United States District Court, W.D. Washington, Seattle

June 23, 2017

DONALD W. MORGAN, and MORGAN INSURANCE, LLC, Plaintiffs,
v.
CAPITOL INDEMNITY CORPORATION, et al., Defendants.

          ORDER

          HONORABLE JOHN C. COUGHENOUR JUDGE

         This matter comes before the Court on Defendants' uncontested motion to dismiss (Dkt. No. 9). Having thoroughly considered Defendants' briefing and the relevant record, the Court finds oral argument unnecessary and hereby GRANTS the motion for the reasons explained herein.

         I. BACKGROUND

         Plaintiffs Donald Morgan and Morgan Insurance, LLC initiated a breach of contract action in Snohomish County Superior Court. (Dkt. Nos. 1, 7.) Defendants removed the action to federal court. (Dkt. No. 1.) Defendants now move to dismiss all claims against them for failure to (1) properly serve Defendants with the summons and complaint, and (2) state a claim for breach of contract. (Dkt. No. 9 at 2, 5.) Plaintiffs did not file a response to Defendants' motion to dismiss.

         II. DISCUSSION

         A. Local Civil Rule 7(b)(2)

         As an initial matter, the Court notes that Plaintiffs did not file a response to Defendants' motion to dismiss. Under Local Civil Rule 7(b)(2), “if a party fails to file papers in opposition to a motion, such failure may be considered by the court as an admission that the motion has merit.” Accordingly, the Court takes Plaintiffs' failure to file a response to Defendants' motion to dismiss as an admission that the motion has merit.

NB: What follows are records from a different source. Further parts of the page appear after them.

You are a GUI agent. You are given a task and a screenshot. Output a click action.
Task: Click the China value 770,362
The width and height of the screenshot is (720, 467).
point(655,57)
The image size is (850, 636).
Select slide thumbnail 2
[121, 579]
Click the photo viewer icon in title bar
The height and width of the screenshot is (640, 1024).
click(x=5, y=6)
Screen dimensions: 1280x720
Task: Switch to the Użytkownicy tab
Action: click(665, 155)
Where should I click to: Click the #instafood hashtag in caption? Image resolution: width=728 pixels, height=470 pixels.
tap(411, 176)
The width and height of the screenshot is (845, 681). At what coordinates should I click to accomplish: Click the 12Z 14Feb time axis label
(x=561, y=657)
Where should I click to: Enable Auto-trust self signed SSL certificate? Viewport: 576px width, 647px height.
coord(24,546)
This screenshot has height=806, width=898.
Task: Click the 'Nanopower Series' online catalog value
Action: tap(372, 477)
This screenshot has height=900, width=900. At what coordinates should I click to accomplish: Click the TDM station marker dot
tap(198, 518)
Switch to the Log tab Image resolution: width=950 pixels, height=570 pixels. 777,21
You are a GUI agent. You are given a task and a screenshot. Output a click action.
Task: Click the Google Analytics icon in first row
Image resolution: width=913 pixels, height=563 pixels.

         B. Failure to Properly Serve Defendants with the Summons and Complaint

          In a diversity case, where no federal statute governing jurisdiction is applicable, courts apply the long-arm statute of the state in which the district court sits. Terracom v. Valley Nat'l Bank, 49 F.3d 555, 559 (9th Cir. 1995). In order to exercise personal jurisdiction over a defendant, service must be proper. Pascua v. Heil, 108 P.3d 1253, 1257 (Wash.Ct.App. 2005).

         In Washington State, service of process for foreign insurance companies “can be had only by service upon the [Insurance] Commissioner.” Wash. Rev. Code § 48.05.200(1). The Plaintiffs did not serve the Washington State Insurance Commissioner. (Dkt. No. 10 at ¶ 4.) Service of process was not proper; accordingly, the Court lacks jurisdiction over Defendants.

         C. Failure to State a Claim

         A defendant may move for dismissal when a plaintiff “fails to state a claim upon which relief can be granted.” Fed.R.Civ.P. 12(b)(6). On a 12(b)(6) motion to dismiss, the Court accepts all factual allegations in the complaint as true and construes them in the light most favorable to the non-moving party. Vasquez v. L.A. County, 487 F.3d 1246, 1249 (9th Cir. 2007). However, to survive a motion to dismiss, a plaintiff must cite facts supporting a “plausible” cause of action. Bell Atlantic Corp. v. Twombly, 550 U.S. 544, 555-56 (2007). A claim has “facial plausibility” when the party seeking relief “pleads factual content that allows the Court to draw the reasonable inference that the defendant is liable for the misconduct alleged.” Ashcroft v. Iqbal, 556 U.S. 662, 672 (2009) (internal quotations omitted). Although the Court must accept as true a complaint's well-pleaded facts, “conclusory allegations of law and unwarranted inferences will not defeat an otherwise proper motion to dismiss.” Vasquez, 487 F.3d at 1249 (internal quotations omitted). “Dismissal for failure to state a claim is appropriate only if it appears beyond doubt that the non-moving party can prove no set of facts in support of his claim which would entitle him to relief.” Id. (internal quotations omitted).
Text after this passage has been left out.